Prompt: A word-for-word transcription of every record is needed.

Records supplied:

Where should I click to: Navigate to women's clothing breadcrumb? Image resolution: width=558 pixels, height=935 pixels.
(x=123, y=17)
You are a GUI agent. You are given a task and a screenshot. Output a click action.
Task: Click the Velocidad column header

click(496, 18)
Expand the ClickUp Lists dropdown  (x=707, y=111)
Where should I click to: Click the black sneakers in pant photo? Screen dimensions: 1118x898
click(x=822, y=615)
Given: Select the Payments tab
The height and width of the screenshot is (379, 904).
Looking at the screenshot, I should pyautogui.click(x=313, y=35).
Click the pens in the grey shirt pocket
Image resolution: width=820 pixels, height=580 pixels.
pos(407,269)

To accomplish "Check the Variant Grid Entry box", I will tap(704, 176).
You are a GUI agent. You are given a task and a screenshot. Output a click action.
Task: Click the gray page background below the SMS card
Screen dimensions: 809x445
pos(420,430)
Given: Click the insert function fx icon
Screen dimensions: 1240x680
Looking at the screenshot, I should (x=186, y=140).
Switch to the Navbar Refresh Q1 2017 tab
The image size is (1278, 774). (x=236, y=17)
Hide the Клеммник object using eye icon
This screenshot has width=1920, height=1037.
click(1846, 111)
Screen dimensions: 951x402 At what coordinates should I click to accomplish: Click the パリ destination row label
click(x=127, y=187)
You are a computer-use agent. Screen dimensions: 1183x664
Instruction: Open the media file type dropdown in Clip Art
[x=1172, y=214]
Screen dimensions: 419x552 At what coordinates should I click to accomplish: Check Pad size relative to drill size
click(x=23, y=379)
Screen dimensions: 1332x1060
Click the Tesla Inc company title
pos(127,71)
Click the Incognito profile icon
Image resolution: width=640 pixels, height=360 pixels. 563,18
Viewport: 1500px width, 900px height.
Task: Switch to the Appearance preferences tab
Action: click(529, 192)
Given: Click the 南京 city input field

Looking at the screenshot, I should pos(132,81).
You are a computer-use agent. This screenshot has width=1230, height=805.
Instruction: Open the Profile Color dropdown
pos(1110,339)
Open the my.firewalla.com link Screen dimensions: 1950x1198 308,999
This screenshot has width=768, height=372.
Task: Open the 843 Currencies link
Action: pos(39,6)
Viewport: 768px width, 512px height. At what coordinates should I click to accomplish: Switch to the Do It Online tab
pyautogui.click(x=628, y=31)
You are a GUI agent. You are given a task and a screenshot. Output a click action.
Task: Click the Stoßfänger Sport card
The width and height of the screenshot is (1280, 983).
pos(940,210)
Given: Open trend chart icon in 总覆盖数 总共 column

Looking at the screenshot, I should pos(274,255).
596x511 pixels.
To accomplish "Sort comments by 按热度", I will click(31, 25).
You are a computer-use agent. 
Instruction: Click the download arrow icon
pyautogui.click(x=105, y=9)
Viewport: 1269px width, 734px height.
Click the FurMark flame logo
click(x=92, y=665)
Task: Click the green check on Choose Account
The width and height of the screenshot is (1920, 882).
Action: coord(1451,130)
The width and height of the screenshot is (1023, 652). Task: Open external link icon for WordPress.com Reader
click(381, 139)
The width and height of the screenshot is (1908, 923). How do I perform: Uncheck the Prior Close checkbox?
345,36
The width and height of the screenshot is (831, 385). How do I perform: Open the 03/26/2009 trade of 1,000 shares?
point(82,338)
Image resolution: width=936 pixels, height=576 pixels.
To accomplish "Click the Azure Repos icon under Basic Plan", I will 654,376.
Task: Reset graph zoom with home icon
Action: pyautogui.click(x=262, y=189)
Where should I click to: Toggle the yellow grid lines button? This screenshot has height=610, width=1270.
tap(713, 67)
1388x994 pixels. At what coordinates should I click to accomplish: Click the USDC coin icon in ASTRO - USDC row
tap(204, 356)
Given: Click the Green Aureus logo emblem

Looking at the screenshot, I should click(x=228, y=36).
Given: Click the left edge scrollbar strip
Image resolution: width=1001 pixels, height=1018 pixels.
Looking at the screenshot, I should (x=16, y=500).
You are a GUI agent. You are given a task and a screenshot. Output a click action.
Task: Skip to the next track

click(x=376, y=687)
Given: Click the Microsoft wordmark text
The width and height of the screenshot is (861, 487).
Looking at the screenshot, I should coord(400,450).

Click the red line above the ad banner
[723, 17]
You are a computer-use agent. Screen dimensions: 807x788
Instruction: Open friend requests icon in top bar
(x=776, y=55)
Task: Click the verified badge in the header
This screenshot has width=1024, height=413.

Output for this exercise:
Where should I click to: Navigate to women's clothing breadcrumb? Image resolution: width=558 pixels, height=935 pixels.
(x=123, y=17)
You are a GUI agent. You are given a task and a screenshot. Output a click action.
Task: Click the Velocidad column header

click(496, 18)
Expand the ClickUp Lists dropdown  (x=707, y=111)
Where should I click to: Click the black sneakers in pant photo? Screen dimensions: 1118x898
click(x=822, y=615)
Given: Select the Payments tab
The height and width of the screenshot is (379, 904).
Looking at the screenshot, I should pyautogui.click(x=313, y=35).
Click the pens in the grey shirt pocket
Image resolution: width=820 pixels, height=580 pixels.
pos(407,269)

To accomplish "Check the Variant Grid Entry box", I will tap(704, 176).
You are a GUI agent. You are given a task and a screenshot. Output a click action.
Task: Click the gray page background below the SMS card
Screen dimensions: 809x445
pos(420,430)
Given: Click the insert function fx icon
Screen dimensions: 1240x680
Looking at the screenshot, I should (x=186, y=140).
Switch to the Navbar Refresh Q1 2017 tab
The image size is (1278, 774). (x=236, y=17)
Hide the Клеммник object using eye icon
This screenshot has width=1920, height=1037.
click(1846, 111)
Screen dimensions: 951x402 At what coordinates should I click to accomplish: Click the パリ destination row label
click(x=127, y=187)
You are a computer-use agent. Screen dimensions: 1183x664
Instruction: Open the media file type dropdown in Clip Art
[x=1172, y=214]
Screen dimensions: 419x552 At what coordinates should I click to accomplish: Check Pad size relative to drill size
click(x=23, y=379)
Screen dimensions: 1332x1060
Click the Tesla Inc company title
pos(127,71)
Click the Incognito profile icon
Image resolution: width=640 pixels, height=360 pixels. 563,18
Viewport: 1500px width, 900px height.
Task: Switch to the Appearance preferences tab
Action: click(529, 192)
Given: Click the 南京 city input field

Looking at the screenshot, I should pos(132,81).
You are a computer-use agent. This screenshot has width=1230, height=805.
Instruction: Open the Profile Color dropdown
pos(1110,339)
Open the my.firewalla.com link Screen dimensions: 1950x1198 308,999
This screenshot has width=768, height=372.
Task: Open the 843 Currencies link
Action: pos(39,6)
Viewport: 768px width, 512px height. At what coordinates should I click to accomplish: Switch to the Do It Online tab
pyautogui.click(x=628, y=31)
You are a GUI agent. You are given a task and a screenshot. Output a click action.
Task: Click the Stoßfänger Sport card
The width and height of the screenshot is (1280, 983).
pos(940,210)
Given: Open trend chart icon in 总覆盖数 总共 column

Looking at the screenshot, I should pos(274,255).
596x511 pixels.
To accomplish "Sort comments by 按热度", I will click(31, 25).
You are a computer-use agent. 
Instruction: Click the download arrow icon
pyautogui.click(x=105, y=9)
Viewport: 1269px width, 734px height.
Click the FurMark flame logo
click(x=92, y=665)
Task: Click the green check on Choose Account
The width and height of the screenshot is (1920, 882).
Action: coord(1451,130)
The width and height of the screenshot is (1023, 652). Task: Open external link icon for WordPress.com Reader
click(381, 139)
The width and height of the screenshot is (1908, 923). How do I perform: Uncheck the Prior Close checkbox?
345,36
The width and height of the screenshot is (831, 385). How do I perform: Open the 03/26/2009 trade of 1,000 shares?
point(82,338)
Image resolution: width=936 pixels, height=576 pixels.
To accomplish "Click the Azure Repos icon under Basic Plan", I will 654,376.
Task: Reset graph zoom with home icon
Action: pyautogui.click(x=262, y=189)
Where should I click to: Toggle the yellow grid lines button? This screenshot has height=610, width=1270.
tap(713, 67)
1388x994 pixels. At what coordinates should I click to accomplish: Click the USDC coin icon in ASTRO - USDC row
tap(204, 356)
Given: Click the Green Aureus logo emblem

Looking at the screenshot, I should click(x=228, y=36).
Given: Click the left edge scrollbar strip
Image resolution: width=1001 pixels, height=1018 pixels.
Looking at the screenshot, I should (x=16, y=500).
You are a GUI agent. You are given a task and a screenshot. Output a click action.
Task: Skip to the next track

click(x=376, y=687)
Given: Click the Microsoft wordmark text
The width and height of the screenshot is (861, 487).
Looking at the screenshot, I should coord(400,450).

Click the red line above the ad banner
[723, 17]
You are a computer-use agent. Screen dimensions: 807x788
Instruction: Open friend requests icon in top bar
(x=776, y=55)
Task: Click the verified badge in the header
This screenshot has width=1024, height=413.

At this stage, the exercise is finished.